Instructions to follow
Write out the stretch of material from the line containing "You are a computer-use agent." through the end of the material, requests included, with every coordinate in the answers multiplied by 0.6 and rounded to whole numbers, halves up. Leave the pictures out of your answer.

Text and item location entries:
● ● ● ● ●

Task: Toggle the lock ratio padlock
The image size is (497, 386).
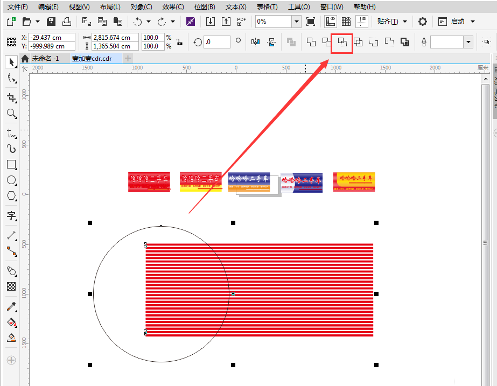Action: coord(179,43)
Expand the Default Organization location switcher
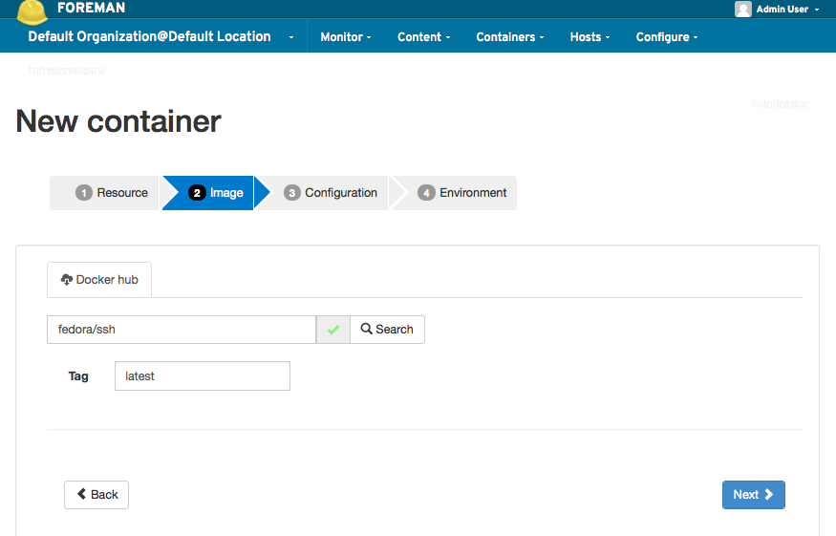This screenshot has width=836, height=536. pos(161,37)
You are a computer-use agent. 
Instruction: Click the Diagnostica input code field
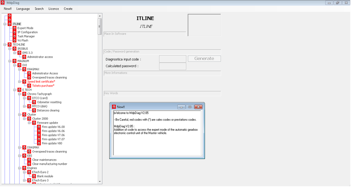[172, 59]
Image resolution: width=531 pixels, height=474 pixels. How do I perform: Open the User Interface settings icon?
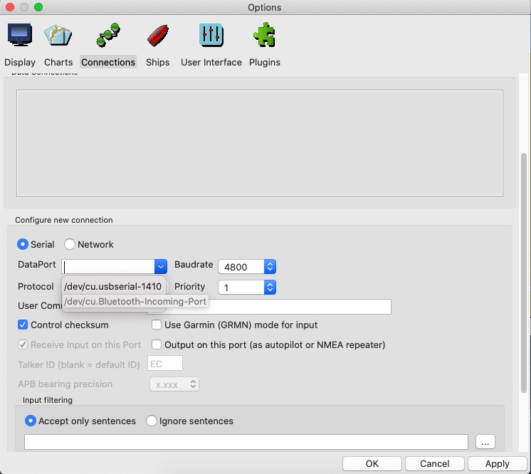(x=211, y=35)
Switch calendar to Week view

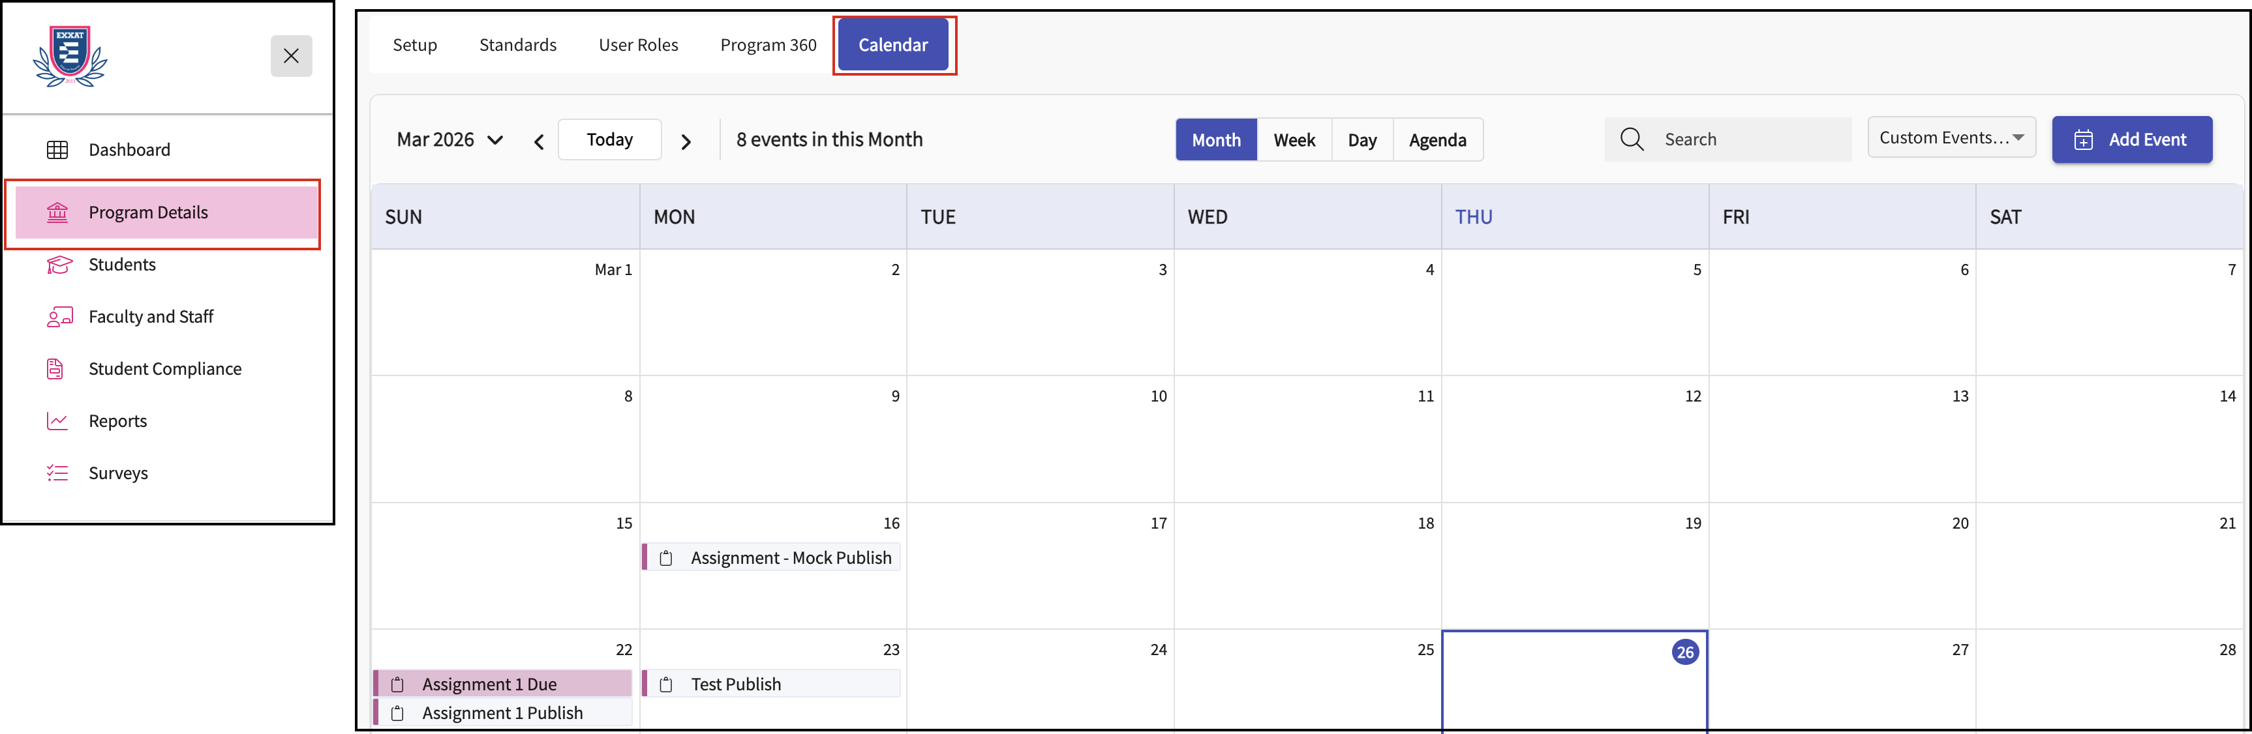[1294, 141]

● ● ● ● ●

Written response
You are a computer-use agent. 
Instruction: Click the Diagnostica input code field
[103, 35]
Image resolution: width=531 pixels, height=474 pixels. How do I perform: Open the User Interface settings icon?
(x=127, y=21)
Switch calendar to Week view

[776, 85]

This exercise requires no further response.